What You Need to Know Before Renewing DACA
By Reuben S. Seguritan
Young immigrants whose two-year deferred action under President Obama’s Deferred Action for Childhood Arrivals (DACA) program is about to expire are reminded to submit their renewal applications. The USCIS recently released the process for renewal and urged the filing of renewal requests 120 days or 4 months before the date the grant of DACA expires.
If the initial grant of deferred action expires before the request for renewal is approved, unlawful presence accrues and the applicant will not be allowed to work before receiving a new employment authorization document from the USCIS.
To be eligible for renewal, applicants must satisfy the eligibility requirements under the initial DACA guidelines. In addition, they must meet the following: (1) did not depart the U.S. on or after August 15, 2012 without advance parole; (2) continuously resided in the U.S. since submitting the most recent DACA request that was approved; and (3) have not been convicted of a felony, a significant misdemeanor, or three or more misdemeanors, and do not otherwise pose a threat to national security or public safety.
An applicant must complete and sign the new version of Form I-821D, Consideration of Deferred Action for Childhood Arrivals, accompanied by Form I-765, Application for Employment Authorization, to renew work permit, and Form I-765WS Worksheet.
The application must be submitted with the $380 filing fee for the Form I-765 and $85 for biometrics fee, totaling $465 in filing fees. The check must be made payable to the U.S. Department of Homeland Security.
The USCIS has advised not to submit additional documents in the renewal application unless the applicant has new documents involving removal proceedings or criminal history which were not previously submitted in the approved DACA request. The USCIS may, however, request additional documents or statements.
To verify information in the renewal application, it may contact other government agencies, education institutions, employers or other entities. Knowingly and willingly providing materially false information is a felony.
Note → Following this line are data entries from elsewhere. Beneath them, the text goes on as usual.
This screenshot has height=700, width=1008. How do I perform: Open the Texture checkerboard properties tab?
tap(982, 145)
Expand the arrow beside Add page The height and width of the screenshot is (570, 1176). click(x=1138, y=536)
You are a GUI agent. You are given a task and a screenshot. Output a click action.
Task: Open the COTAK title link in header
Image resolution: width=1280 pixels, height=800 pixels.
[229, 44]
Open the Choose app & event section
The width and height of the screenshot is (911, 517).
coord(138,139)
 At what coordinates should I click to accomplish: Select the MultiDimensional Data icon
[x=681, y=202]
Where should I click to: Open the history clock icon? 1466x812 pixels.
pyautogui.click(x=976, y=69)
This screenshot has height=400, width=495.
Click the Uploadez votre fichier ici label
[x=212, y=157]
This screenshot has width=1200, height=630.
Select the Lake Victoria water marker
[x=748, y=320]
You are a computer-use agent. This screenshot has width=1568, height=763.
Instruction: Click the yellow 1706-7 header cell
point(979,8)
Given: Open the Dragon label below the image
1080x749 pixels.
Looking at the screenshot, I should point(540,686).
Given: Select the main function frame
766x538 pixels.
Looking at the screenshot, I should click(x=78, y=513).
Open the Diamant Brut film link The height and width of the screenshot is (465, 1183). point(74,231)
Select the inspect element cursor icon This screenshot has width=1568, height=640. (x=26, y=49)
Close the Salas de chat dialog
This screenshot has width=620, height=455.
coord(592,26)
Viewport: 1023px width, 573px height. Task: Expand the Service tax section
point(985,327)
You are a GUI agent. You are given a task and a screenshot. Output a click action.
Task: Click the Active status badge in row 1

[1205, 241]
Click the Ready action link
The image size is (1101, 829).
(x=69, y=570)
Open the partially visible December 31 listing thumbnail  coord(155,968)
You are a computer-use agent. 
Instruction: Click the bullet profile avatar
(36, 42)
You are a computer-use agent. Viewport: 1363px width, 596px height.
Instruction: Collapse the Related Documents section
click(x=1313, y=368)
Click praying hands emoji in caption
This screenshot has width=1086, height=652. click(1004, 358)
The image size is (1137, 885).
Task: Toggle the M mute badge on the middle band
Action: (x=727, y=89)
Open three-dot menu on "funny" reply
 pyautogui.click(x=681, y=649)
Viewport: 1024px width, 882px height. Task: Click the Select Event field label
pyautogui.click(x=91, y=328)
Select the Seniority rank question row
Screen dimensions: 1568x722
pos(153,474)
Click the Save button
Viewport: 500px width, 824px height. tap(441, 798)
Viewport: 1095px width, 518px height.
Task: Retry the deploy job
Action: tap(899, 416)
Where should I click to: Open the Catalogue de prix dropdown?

Meanwhile, those who have not yet requested deferred action under the DACA program may still apply. First time applicants must meet the following eligibility requirements as set forth in the initial DACA guidelines: came to the U.S. before his 16th birthday and under 31 as of June 15, 2012; continuously resided in the U.S. since June 15, 2007 up to the present; was physically present in the U.S. on June 15, 2012 and at the time of making the request; and had no lawful status on June 15, 2012.
Also, they must be currently in school, graduated from high school or obtained general education development(GED) certificate, or honorably discharged from the Armed Forces; and not convicted of a felony offense, significant misdemeanor offense, or multiple misdemeanor offenses, and not otherwise a threat to national security or public safety.
Over 560,000 have been granted DACA status. Deferred action under the DACA program grants temporary reprieve from deportation and allows many to obtain driver’s license and even in-state tuition, in some cases. Although it authorizes the recipient to work for a certain period of time, it does not lead to lawful permanent residence nor provide lawful status.
Department of Homeland Security Secretary Jeh Johnson said that a child who crossed the border was not making an adult choice to violate the law and should be treated differently than adult law-breakers. He went on to say that, “By the renewal of DACA, we act in accord with our values and the code of this great Nation. But, the larger task of comprehensive immigration reform still lies ahead.”